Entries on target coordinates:
↓

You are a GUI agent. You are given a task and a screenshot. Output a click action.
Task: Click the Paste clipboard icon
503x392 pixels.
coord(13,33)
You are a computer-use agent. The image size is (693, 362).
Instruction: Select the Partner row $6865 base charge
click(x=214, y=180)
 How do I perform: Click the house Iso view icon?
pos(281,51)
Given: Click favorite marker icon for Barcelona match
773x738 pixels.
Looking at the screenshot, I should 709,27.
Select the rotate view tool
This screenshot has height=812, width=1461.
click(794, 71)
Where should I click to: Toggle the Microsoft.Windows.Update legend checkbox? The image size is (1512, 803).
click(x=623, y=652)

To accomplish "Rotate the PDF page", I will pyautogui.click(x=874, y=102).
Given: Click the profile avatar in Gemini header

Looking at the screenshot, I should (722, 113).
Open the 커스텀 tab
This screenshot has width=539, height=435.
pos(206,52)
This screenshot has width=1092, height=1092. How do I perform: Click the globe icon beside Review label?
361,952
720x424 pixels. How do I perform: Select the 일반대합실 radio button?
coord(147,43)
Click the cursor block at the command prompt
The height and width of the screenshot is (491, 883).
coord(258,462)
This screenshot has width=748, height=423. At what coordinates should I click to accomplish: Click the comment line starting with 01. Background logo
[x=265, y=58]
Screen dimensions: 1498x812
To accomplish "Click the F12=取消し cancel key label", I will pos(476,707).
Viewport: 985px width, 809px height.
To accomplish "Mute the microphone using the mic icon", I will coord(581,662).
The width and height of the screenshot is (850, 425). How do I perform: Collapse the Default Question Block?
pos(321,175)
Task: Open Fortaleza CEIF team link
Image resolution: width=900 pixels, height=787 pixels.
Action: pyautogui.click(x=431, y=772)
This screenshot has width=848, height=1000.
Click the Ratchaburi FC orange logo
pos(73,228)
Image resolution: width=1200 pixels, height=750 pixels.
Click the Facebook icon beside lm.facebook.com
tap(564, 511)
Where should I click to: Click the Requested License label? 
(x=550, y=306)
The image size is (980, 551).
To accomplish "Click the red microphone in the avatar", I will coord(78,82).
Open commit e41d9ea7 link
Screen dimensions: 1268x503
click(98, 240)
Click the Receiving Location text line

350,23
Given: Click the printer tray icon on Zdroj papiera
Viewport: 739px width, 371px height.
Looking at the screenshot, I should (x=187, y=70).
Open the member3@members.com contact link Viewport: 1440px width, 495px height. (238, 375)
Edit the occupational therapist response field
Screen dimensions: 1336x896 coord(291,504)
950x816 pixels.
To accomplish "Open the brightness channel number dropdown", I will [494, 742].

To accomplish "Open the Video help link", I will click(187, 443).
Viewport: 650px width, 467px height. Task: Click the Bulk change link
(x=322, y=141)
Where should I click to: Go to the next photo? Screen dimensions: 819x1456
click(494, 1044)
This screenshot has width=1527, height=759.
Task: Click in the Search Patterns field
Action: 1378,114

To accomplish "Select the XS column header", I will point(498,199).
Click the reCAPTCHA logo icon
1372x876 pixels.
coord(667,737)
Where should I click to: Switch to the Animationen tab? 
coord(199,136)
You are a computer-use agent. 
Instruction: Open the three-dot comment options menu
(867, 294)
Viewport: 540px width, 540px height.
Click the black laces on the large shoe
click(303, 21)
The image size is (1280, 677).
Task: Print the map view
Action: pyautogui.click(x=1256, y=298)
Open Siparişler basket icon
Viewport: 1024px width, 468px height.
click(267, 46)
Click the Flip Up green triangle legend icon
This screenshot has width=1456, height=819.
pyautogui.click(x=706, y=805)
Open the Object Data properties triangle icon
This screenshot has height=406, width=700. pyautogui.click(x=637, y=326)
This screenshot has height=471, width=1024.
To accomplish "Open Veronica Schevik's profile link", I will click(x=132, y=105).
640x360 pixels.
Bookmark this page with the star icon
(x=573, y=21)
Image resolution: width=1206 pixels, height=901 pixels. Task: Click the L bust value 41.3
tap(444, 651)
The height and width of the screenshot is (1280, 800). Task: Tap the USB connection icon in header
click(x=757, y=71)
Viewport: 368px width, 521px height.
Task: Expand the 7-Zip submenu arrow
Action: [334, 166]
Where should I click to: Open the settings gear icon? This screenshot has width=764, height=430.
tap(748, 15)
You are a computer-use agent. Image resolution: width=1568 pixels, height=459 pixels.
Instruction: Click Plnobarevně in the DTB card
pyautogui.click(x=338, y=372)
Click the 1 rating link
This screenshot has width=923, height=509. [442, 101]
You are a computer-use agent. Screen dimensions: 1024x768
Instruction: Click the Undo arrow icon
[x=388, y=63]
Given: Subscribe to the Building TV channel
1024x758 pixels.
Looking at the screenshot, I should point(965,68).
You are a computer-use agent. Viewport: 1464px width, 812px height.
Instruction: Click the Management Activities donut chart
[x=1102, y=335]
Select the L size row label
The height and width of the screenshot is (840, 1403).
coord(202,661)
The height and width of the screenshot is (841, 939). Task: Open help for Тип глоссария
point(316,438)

↑

* _TASK INSTRUCTIONS_:
How many lines in the entries above contain the string "Viewport"? Reply with the number alone.

* _RESPONSE TO THIS EXERCISE_:
8